Grayscale - When The Ghosts Are Gone ©2002 Sound Riot Records
1. The World Today
2. A Dead Season
3. Gray Singer
4. Squeeze
5. The Fire Inside Me
6. Absent
7. Shape In The Shadows
8. Cast Aside
9. When The Ghosts Are Gone

It's getting to the point where if one reads the words "gothic metal" as a description for a new band that one will toss said new band's CD into an unsaid garbage can. Grayscale is yet another new "gothic metal" band from Finland, which apparently is a land where many have morose feelings that require starting a moderately dark metal band that exclusively laments unhappy feelings. While the band's debut CD, When the Ghosts are Gone is definitely not wretched blubbering over tedious music, Grayscale also proves there are a lot of points of improvement that could be made in the future.

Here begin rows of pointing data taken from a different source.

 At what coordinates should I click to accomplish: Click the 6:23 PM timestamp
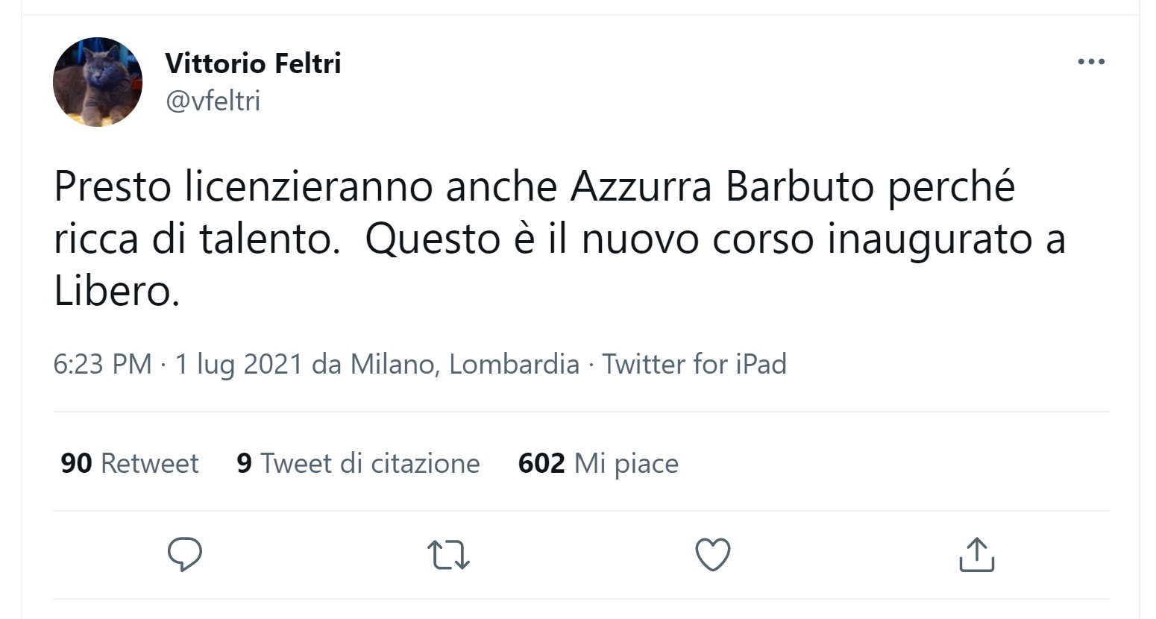(x=102, y=364)
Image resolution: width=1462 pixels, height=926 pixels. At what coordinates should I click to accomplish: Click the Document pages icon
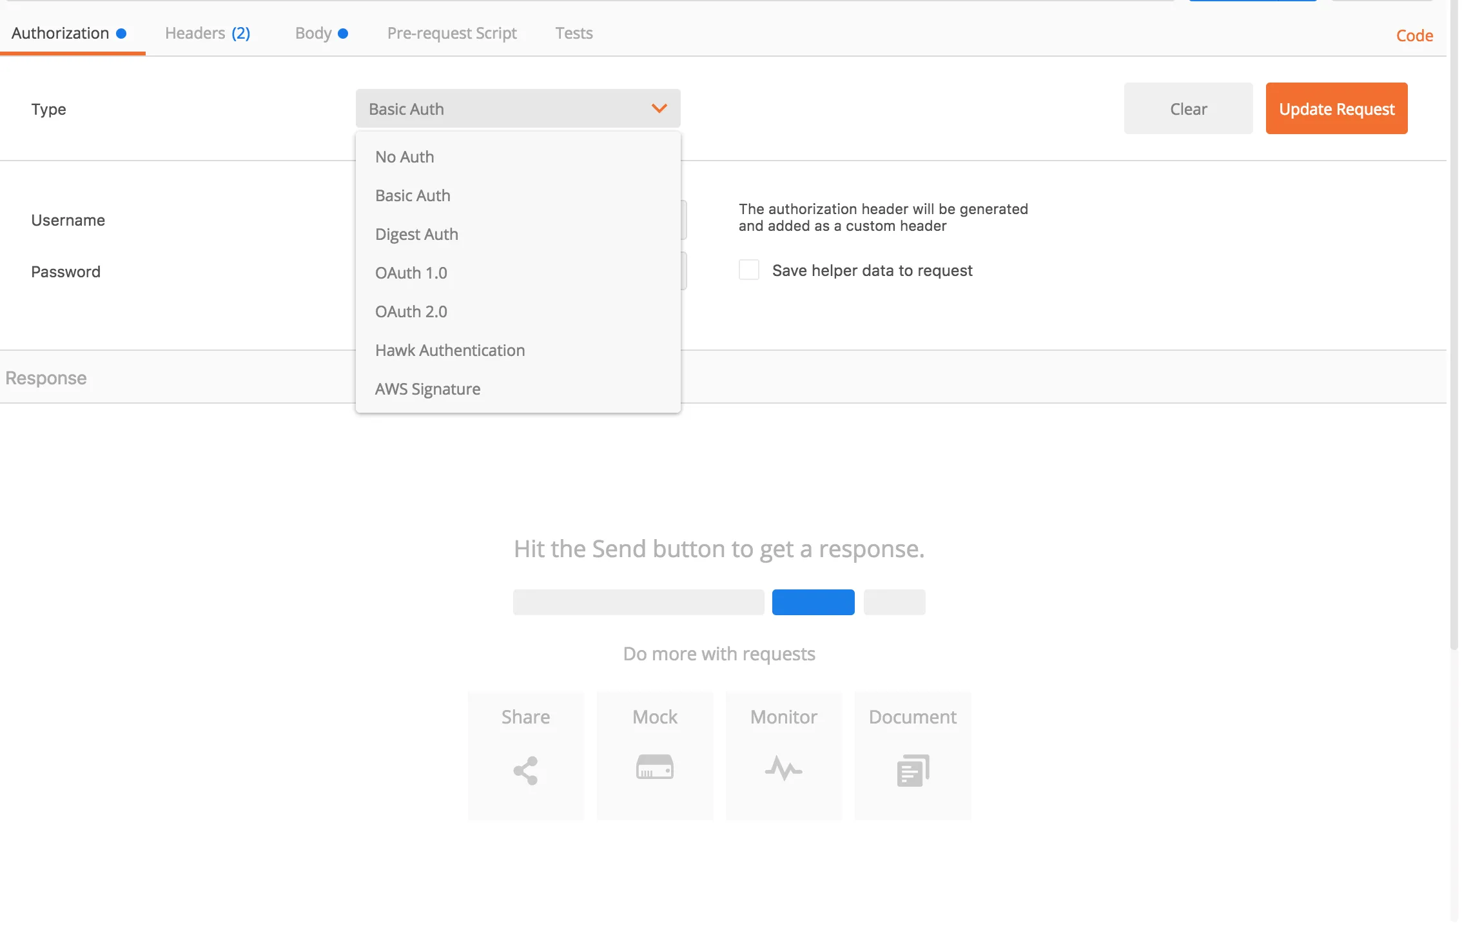912,770
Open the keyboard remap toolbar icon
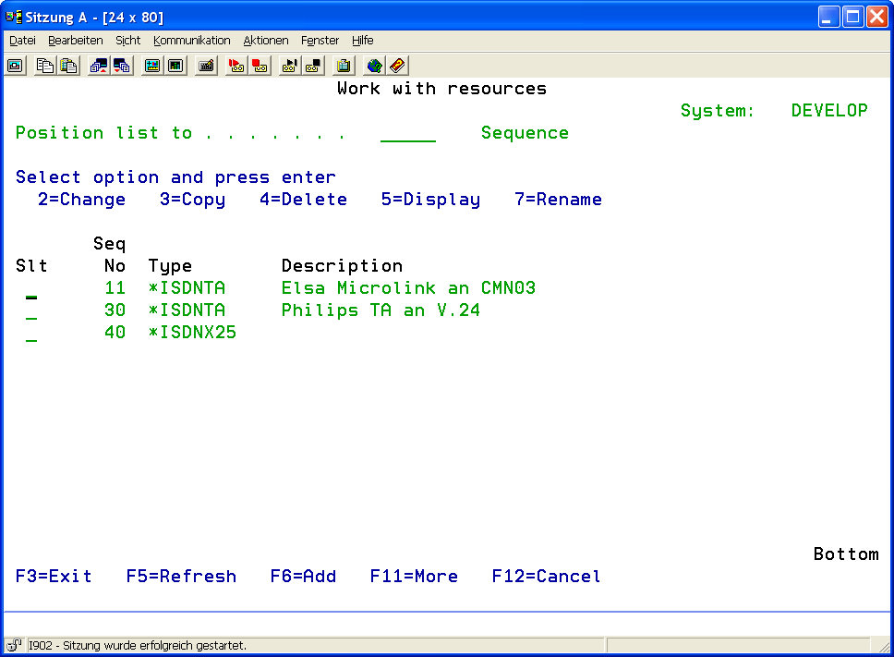Image resolution: width=894 pixels, height=657 pixels. [206, 66]
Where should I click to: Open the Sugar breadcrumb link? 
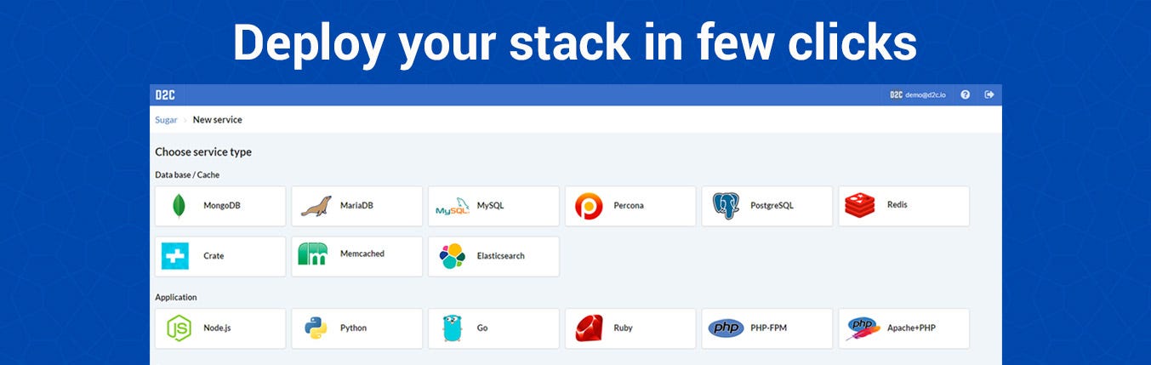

Right off the bat, anyone who is familiar with Lake of Tears will assume Grayscale built a vacation cottage right outside their lake. The styles are very similar with light keyboards, fluid guitar riffs, melodic vocals that don't range terribly far and a mildly dark atmosphere. This is akin to being "darned to heck", where you simply have to deal with insufficient light rather than plummetted into complete darkness. In other words, for gothic tinged metal, this is pretty light stuff for the subgenre. The one thing that stands out most for Grayscale is that vocalist Lasse Harma often sounds overwhelmed by his task and his approach sounds hesitant most of the time. His voice is not exactly blessed with the strongest of deliveries. Considering the production places his singing back a bit, it works for the sake of this album but if one concentrates too much on it, one will cringe just a bit. The band does have a good sense of writing fairly catchy songs with nice, flowing riffs. The Lake of Tears stone will of course weigh heavy around their necks if they don't make a major effort to forge their own identity in the future, though.

On a whole, When the Ghosts are Gone is an enjoyable debut, although somewhat faceless and featureless. I get the sense that with time and practice, this band could be a bit more of a standout in Finland, but it'll take determination from the band accomplish this.